Chemical knowledge and a scientific analysis shape our view, but can also be selectively ignored
Being a chemist (or any other sort of scientist) means taking a certain view of the world. It’s one that seems natural to us now, but it’s nothing of the sort. The idea that there are invariable natural laws and that they can be discovered (and queried) by organised experiments has not come easily to humanity. What does this sort of thinking do to a person’s view of the world, compared to a non-scientist? More specifically, what does knowledge of chemistry do for them? I would divide these into two categories – the effect of the knowledge itself, and the effects of a scientific frame of mind.
The general effects of knowing science are a simultaneous amazement at the complexity of the natural world, and a sometimes terrifying perspective on any individual’s place in it (put simply, it does not care about us very much). Astronomy and physics are well known to provide these sensations, but biochemistry is complex enough to humble anyone. As for indifference to human concerns, any chemist who’s experienced a violent exotherm knows the utter callousness of thermodynamics. These systems will do what they’re going to do, and no amount of charm or argument will coerce them to do anything else. People whose work deals mostly with other people tend to overestimate the power of a strong or attractive personality, but those who spend their time interrogating the physical world know the limits of that approach.

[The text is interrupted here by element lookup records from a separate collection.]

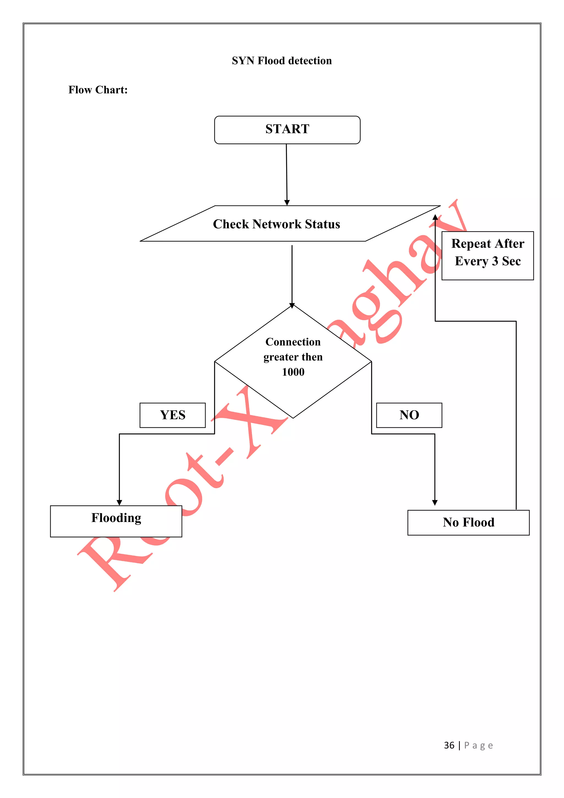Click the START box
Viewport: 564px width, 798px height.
[287, 130]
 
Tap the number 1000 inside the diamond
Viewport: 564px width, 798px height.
[293, 372]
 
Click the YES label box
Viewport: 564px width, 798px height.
[173, 415]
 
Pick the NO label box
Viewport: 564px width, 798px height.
[409, 415]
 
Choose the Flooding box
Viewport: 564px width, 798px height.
[116, 521]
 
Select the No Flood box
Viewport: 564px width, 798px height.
[468, 522]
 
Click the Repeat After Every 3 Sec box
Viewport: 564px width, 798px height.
[488, 255]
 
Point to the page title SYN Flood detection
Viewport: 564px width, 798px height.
[282, 61]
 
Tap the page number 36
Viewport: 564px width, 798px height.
[449, 745]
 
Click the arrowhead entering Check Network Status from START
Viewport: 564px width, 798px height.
[287, 203]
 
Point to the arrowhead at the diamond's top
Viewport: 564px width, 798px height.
[292, 306]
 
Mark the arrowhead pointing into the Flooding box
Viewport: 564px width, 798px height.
[120, 503]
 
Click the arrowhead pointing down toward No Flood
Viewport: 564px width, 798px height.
[435, 503]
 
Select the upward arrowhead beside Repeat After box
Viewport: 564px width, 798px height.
[435, 218]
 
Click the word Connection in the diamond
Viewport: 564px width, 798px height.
[293, 342]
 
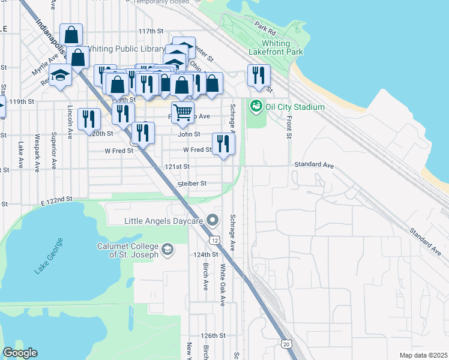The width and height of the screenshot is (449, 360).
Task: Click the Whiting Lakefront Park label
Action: click(282, 48)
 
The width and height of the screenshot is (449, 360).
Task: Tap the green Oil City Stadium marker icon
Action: click(256, 106)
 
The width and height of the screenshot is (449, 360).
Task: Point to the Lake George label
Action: click(48, 256)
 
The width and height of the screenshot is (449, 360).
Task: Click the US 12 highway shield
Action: click(214, 239)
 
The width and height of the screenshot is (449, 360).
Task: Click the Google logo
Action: click(20, 353)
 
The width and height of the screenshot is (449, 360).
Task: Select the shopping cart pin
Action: click(182, 111)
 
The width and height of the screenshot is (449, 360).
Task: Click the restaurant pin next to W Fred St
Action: click(223, 143)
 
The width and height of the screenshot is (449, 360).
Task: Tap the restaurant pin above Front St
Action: click(259, 75)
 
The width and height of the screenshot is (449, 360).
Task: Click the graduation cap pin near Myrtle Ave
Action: click(60, 75)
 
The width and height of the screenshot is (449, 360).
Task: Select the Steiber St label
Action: click(192, 183)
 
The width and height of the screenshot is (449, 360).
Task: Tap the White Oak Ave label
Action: click(222, 285)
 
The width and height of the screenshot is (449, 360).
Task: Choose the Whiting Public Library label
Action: click(126, 49)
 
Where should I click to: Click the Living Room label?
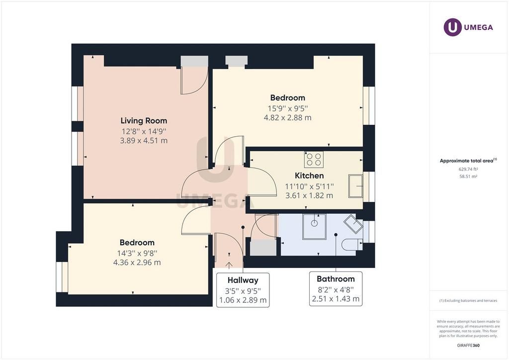coord(144,121)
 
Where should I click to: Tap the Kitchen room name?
coord(309,176)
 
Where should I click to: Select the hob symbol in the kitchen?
coord(314,160)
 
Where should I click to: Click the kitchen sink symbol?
coord(355,186)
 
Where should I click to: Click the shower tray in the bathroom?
coord(314,227)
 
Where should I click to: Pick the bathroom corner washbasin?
coord(353,224)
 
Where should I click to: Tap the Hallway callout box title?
coord(243,280)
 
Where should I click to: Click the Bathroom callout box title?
coord(336,279)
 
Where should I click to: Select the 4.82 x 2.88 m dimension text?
coord(288,117)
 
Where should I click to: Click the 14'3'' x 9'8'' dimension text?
coord(137,253)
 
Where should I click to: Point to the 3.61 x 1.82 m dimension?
coord(309,195)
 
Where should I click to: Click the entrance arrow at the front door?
coord(229,266)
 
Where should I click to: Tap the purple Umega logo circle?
coord(452,27)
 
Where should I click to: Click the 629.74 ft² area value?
coord(468,169)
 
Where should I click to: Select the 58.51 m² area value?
coord(468,177)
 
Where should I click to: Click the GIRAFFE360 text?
coord(468,346)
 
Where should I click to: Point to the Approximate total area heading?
coord(468,161)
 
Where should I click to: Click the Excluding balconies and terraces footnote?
coord(468,301)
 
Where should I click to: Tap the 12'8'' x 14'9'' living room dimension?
coord(144,131)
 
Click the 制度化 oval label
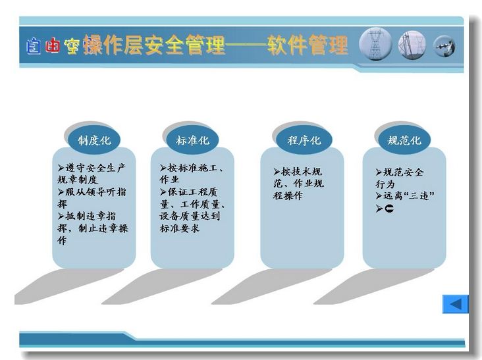(94, 140)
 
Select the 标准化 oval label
(192, 140)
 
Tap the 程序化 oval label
(304, 140)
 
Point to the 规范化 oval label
(404, 140)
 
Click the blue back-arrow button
(455, 304)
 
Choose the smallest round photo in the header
(444, 46)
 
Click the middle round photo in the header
(412, 45)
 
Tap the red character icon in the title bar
(52, 45)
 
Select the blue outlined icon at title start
(33, 46)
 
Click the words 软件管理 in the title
(308, 45)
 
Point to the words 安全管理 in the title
(185, 45)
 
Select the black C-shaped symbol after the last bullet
(389, 209)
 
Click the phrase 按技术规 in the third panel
(302, 171)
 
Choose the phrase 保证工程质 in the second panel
(192, 192)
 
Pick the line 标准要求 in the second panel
(180, 228)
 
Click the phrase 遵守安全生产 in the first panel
(95, 168)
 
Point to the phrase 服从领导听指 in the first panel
(95, 192)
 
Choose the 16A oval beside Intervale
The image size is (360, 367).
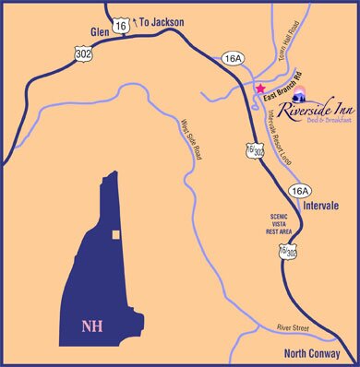(x=302, y=190)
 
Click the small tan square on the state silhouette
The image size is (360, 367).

More specifically, knowing the details of chemistry in day-to-day life can be simultaneously useful and annoying, since one can’t help seeing things in terms of molecules and their properties. At home, it helps in working out what will might clean a stubborn stain (or ruin the garment). But when you see people advising others to clean things with the magical mixture of vinegar and sodium bicarbonate, you automatically wonder what’s so useful about fizzy sodium acetate. Seeing chemistry abused causes distress. The mangled chemical structures that advertisers seem to think are so much more scientific-looking than anything real are always irritating: a glance at advertisements for expensive bottled waters – with their claims about pH, oxygen levels and worse – is enough to raise one’s blood pressure beyond the help of any all-natural spring. And the persistence of vitalism continues to amaze: I’ve had someone insist to me that pure, crystalline vitamin C derived from an orange has something in it that ascorbic acid from a flask can never possess.

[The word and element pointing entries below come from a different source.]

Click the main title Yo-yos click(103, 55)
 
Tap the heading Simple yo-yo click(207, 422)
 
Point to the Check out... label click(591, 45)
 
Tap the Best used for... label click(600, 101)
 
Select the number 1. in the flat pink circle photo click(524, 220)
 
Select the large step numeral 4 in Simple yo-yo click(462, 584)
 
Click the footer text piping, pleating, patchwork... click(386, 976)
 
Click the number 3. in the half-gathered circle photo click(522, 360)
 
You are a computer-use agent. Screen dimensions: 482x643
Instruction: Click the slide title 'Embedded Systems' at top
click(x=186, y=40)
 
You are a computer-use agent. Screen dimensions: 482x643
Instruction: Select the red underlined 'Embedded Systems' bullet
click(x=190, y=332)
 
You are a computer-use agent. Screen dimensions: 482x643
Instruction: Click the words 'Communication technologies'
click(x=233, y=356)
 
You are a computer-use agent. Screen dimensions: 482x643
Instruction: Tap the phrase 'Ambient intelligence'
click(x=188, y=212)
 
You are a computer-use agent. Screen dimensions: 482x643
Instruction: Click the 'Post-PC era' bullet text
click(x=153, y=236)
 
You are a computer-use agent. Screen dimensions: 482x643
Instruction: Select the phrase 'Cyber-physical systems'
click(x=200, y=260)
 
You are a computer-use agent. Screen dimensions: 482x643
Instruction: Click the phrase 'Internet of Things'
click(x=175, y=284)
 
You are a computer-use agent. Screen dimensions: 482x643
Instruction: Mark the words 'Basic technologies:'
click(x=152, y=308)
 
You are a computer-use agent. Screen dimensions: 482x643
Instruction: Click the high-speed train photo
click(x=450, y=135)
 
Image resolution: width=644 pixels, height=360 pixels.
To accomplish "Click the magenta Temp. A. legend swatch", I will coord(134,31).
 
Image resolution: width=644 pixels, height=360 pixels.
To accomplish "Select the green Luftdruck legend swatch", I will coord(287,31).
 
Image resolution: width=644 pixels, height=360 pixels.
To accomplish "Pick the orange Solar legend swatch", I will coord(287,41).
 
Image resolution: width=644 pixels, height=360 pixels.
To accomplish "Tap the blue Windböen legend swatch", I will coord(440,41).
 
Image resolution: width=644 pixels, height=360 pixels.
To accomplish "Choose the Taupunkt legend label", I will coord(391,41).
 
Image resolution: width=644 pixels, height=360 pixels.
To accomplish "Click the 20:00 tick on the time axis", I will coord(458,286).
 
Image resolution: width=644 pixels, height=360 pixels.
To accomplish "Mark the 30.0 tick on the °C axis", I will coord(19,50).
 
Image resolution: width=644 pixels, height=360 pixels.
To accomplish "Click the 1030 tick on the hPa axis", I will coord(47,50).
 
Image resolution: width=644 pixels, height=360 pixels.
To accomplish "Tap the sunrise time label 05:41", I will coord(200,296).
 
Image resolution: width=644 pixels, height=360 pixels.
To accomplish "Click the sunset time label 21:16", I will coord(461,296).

But it’s the scientific habits of mind that are the real change. Not everyone approaches the news of some discovery with the attitude of: ‘that’s interesting – I wonder if it’s true?’ In the lab, ‘What’s the evidence for that?’ can be a neutral or even friendly question. But in day-to-day life it is often taken as a challenging insult. By normal standards, a scientist seems like someone who doubts everything until they’ve seen it happen at least twice (that said, who among us has not been misled by exciting but irreproducible ‘n=1’ results?) Questions about sample size and confounding variables do not come naturally, which is surely one reason that the scientific method itself took so long to become established.

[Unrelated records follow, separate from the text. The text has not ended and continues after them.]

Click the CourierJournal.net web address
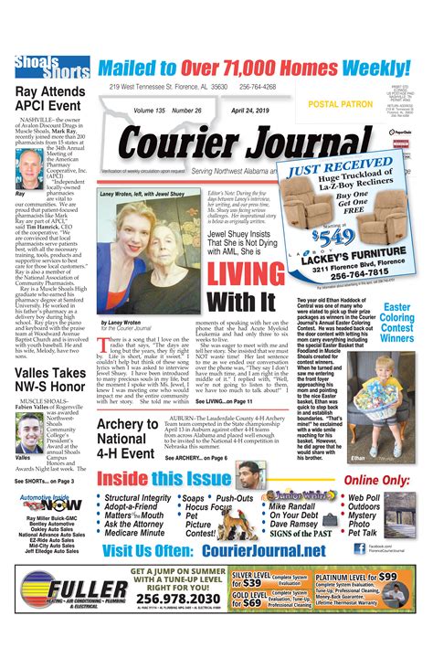pyautogui.click(x=253, y=549)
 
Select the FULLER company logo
pyautogui.click(x=69, y=589)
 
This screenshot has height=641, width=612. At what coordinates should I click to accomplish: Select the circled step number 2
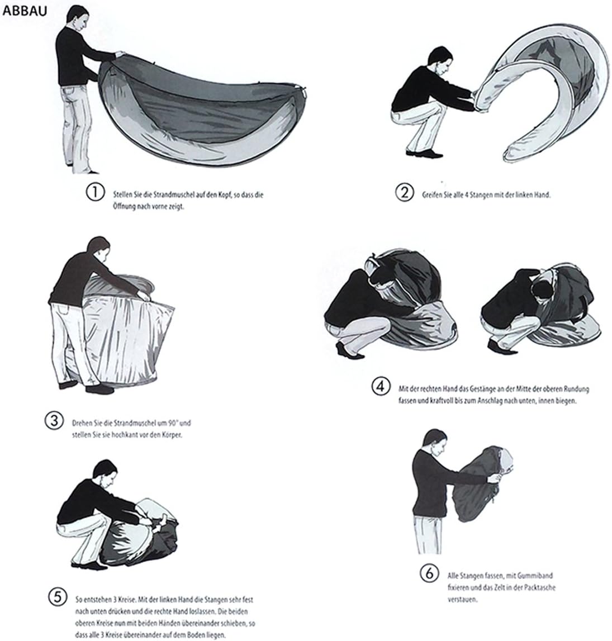pyautogui.click(x=404, y=193)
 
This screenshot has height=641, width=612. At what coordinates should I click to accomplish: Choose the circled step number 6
pyautogui.click(x=426, y=573)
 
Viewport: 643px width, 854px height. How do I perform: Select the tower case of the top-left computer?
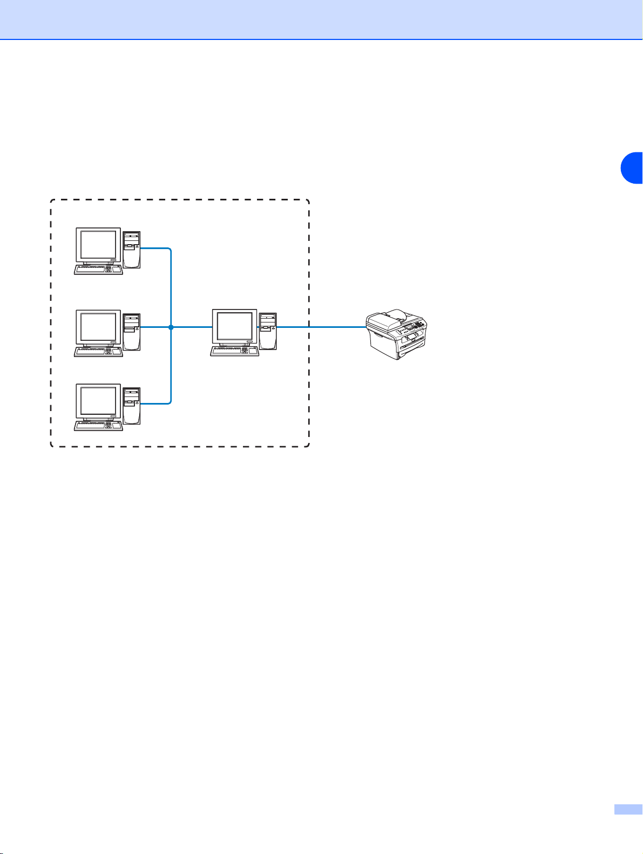point(132,250)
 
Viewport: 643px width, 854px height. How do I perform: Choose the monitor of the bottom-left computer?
point(98,402)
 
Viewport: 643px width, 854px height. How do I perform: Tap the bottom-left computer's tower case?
point(132,406)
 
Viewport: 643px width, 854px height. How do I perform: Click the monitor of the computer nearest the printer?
point(234,327)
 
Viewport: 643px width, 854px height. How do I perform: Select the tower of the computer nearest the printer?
point(268,331)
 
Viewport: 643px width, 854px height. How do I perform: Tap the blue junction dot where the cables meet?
point(171,327)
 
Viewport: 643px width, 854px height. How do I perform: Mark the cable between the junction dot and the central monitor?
point(191,327)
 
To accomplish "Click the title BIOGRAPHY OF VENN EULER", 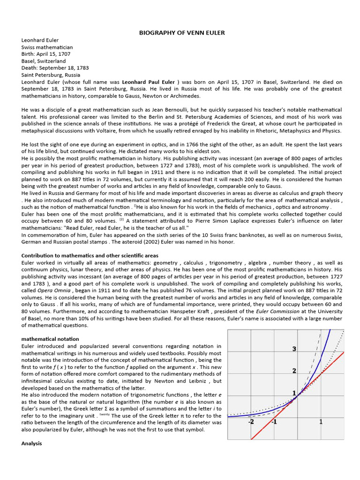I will [182, 33].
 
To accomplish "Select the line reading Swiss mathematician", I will [47, 47].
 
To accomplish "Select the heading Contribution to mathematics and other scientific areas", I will [90, 255].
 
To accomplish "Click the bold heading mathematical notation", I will [50, 339].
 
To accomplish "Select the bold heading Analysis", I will [32, 443].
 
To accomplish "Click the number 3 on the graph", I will [294, 349].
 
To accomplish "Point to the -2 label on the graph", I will [251, 422].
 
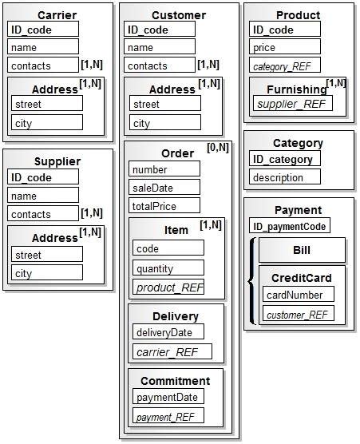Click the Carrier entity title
coord(57,14)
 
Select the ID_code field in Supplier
coord(43,177)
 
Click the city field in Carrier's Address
coord(47,122)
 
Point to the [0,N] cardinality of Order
coord(218,148)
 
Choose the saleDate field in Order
coord(164,188)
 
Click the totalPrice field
coord(164,206)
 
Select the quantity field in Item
coord(169,268)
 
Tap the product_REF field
coord(169,287)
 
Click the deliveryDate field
coord(168,332)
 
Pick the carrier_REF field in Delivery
coord(172,351)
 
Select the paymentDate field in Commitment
coord(168,397)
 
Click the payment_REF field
coord(168,416)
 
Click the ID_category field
coord(285,159)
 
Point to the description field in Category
coord(285,177)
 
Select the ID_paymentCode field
coord(289,226)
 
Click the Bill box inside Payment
coord(302,250)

There is a mistake waiting at the other end of the scale from credulousness, though, because there are always mistake waiting at both ends of every scale. Scientific arrogance is not an unknown problem, inside or outside the lab. Human beings of all kinds are often too attached to their own beliefs, and scientific training, while it’s supposed to help counteract this, can at times reinforce the problem. Every field has its example of disputes fueled by conflicting interpretations of the evidence. And the general human tendency to believe what one wants to believe can be stronger than any training at all. We are all too willing to toss out whatever we’ve internalised about standards of evidence and reproducibility when it comes to topics that we’re passionate about, and this has led (and will lead) to mistakes large and small. Science itself, in its purest form, is not human, but its practitioners are very human indeed.